E para analisar esse retorno, é importante dar uma volta no passado, especialmente na década de 50, onde o terror começou a ser visto como um gênero muito popular entre o público mais jovem. Abraçando os filhos da guerra, os longas se enraizaram nos medos e anseios da geração boomer. Nessa época, os filmes fascinavam por seus efeitos visuais e pelas histórias que pareciam tiradas dos quadrinhos lidos por adolescentes, sempre explorando o medo de monstros, alienígenas e o receio de uma guerra nuclear.
A segunda onda do terror adolescente veio nas décadas de 80 e 90, quando os estúdios começaram a perceber que filmes de terror tinham um grande potencial comercial - afinal, eram feitos com orçamentos bem baixos e podiam render grandes quantias graças à avidez de um público ansioso por novos monstros e vilões terríveis.
Nisso, até mesmo as histórias eram modificadas para compreender protagonistas juvenis, a exemplo de A Hora do Pesadelo, A Hora do Espanto, Gremlins, Acampamento Sinistro, Sexta-Feira 13 e até mesmo Pânico. Ainda que os atores por trás dessas franquias fossem geralmente adultos, havia ali tramas envolvendo a vivência de crianças e adolescentes: os dramas de ensino médio, romances frustrados e até mesmo o amadurecimento.
Por isso, não é de se estranhar que o terror adolescente tenha voltado com tudo à cultura pop justamente em meio a uma onda nostálgica relacionada aos anos 80. O grande culpado por isso é, evidentemente, Stranger Things. Quando a série estreou em 2016, ninguém tinha uma dimensão exata do sucesso que ela faria, levando em conta a divulgação quase inexistente por parte da Netflix.
Porém, os personagens e a trama (que foram construídos pensando em algoritmos) realmente atraíram um bom público - e o boca a boca ajudou a consolidar a série como um dos maiores sucessos da plataforma. Ainda que o horror aqui não seja algo tão tenebroso, há algo de muito especial na história que lembra os clássicos blockbusters dos anos 80 com uma pitada bem generosa de Stephen King.
E falando nele, 2017 nos trouxe uma outra prova de como o terror adolescente poderia prosperar nos cinemas, graças a IT - A Coisa, a primeira parte de uma duologia que adaptaria o livro do Mestre do Horror, focado na misteriosa cidade de Derry, alvo dos ataques sanguinários de um vilão metamorfo que toma a forma de um palhaço hediondo.

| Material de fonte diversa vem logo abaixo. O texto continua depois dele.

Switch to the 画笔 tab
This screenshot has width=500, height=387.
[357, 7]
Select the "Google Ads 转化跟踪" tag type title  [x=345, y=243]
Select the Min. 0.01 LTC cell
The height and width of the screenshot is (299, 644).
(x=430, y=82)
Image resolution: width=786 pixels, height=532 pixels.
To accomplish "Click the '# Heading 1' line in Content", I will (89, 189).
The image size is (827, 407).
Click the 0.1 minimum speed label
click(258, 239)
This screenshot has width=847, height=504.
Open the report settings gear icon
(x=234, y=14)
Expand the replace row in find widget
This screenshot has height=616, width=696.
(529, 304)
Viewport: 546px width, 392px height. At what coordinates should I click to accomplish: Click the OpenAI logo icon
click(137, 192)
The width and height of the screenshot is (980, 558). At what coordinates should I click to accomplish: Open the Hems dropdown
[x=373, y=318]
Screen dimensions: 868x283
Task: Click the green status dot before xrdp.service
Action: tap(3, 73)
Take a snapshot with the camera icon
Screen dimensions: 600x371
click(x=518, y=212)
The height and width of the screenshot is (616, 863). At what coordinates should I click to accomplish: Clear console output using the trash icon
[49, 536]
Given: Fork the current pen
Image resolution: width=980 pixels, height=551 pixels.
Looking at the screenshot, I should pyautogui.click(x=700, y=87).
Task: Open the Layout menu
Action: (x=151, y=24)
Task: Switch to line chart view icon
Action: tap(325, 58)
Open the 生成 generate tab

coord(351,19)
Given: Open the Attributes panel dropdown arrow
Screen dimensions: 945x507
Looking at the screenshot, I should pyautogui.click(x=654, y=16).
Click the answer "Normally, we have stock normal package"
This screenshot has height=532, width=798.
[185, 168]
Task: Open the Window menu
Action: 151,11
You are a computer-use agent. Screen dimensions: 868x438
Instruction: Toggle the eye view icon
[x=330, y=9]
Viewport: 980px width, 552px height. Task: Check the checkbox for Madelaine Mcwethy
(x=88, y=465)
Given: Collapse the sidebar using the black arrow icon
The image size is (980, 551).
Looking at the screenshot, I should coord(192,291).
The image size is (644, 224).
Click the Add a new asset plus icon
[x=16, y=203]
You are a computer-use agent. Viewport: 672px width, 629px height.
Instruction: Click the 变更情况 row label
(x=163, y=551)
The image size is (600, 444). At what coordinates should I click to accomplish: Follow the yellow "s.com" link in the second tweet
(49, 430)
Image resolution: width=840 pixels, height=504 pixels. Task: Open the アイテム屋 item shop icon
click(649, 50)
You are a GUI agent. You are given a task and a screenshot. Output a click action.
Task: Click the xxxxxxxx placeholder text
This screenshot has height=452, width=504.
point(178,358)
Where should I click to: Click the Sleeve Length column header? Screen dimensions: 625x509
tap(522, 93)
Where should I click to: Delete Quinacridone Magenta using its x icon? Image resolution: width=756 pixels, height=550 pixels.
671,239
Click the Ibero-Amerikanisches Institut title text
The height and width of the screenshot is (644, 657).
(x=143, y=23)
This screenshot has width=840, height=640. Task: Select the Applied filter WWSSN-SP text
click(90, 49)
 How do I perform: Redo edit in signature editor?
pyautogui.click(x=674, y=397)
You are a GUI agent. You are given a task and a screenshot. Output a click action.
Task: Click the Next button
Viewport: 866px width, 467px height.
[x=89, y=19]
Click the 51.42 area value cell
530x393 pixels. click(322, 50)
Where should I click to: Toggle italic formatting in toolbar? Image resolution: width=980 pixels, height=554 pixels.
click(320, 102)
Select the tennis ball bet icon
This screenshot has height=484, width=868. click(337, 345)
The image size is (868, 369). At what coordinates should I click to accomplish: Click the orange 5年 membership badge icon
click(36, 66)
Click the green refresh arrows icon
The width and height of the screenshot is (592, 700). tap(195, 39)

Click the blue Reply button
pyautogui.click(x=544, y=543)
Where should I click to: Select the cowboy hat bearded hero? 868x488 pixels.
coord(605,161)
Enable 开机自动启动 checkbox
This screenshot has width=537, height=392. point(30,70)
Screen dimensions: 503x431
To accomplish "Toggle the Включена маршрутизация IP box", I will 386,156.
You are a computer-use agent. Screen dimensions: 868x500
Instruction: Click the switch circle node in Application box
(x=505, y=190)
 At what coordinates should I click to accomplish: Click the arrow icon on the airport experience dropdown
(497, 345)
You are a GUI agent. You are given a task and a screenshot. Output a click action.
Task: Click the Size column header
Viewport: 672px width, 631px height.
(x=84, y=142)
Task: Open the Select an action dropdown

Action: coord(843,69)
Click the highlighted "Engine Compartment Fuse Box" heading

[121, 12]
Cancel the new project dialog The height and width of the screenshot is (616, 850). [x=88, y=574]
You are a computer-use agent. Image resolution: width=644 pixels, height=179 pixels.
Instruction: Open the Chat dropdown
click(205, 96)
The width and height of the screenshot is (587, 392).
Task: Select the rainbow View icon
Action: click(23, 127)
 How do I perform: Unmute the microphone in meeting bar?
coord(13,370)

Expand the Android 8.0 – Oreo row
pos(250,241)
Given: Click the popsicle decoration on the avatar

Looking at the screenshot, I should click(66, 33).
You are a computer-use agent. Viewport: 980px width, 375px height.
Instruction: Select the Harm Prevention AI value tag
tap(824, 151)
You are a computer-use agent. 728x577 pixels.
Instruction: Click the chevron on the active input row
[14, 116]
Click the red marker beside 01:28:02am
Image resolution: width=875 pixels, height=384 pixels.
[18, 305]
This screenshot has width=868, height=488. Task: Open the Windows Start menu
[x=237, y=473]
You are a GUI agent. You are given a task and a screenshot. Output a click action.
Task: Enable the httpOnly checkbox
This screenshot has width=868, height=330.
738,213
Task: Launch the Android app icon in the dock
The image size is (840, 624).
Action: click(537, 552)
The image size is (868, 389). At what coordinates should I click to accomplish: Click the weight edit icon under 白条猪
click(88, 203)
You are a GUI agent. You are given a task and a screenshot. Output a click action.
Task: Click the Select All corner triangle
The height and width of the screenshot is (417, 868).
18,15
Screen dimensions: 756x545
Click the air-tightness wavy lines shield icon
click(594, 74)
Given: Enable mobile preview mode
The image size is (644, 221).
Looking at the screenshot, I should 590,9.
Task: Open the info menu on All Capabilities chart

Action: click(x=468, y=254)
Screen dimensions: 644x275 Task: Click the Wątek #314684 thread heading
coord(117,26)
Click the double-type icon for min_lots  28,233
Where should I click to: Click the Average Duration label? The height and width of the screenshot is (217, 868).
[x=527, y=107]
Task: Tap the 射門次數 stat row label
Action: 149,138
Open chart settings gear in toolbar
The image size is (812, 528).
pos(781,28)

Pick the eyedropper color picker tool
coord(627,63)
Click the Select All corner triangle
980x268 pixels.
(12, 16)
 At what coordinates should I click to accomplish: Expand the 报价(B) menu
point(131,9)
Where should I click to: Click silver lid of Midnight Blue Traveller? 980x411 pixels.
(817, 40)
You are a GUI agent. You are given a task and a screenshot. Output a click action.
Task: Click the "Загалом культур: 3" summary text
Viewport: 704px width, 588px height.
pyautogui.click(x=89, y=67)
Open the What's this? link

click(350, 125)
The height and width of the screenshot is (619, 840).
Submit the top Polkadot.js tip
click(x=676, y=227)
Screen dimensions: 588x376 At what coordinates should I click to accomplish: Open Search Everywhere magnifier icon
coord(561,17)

Tanto IT - A Coisa quanto Stranger Things acertaram em cheio em seu ponto mais evidente: os personagens. Os elencos de ambas as produções são indispensáveis para trazer esse sentimento de jovialidade, principalmente porque são adolescentes de fato tendo que lidar com suas próprias vivências. Isso passa uma grande veracidade e cria grandes revelações para o cinema, como Millie Bobby Brown, Finn Wolfhard e Sophia Lillis.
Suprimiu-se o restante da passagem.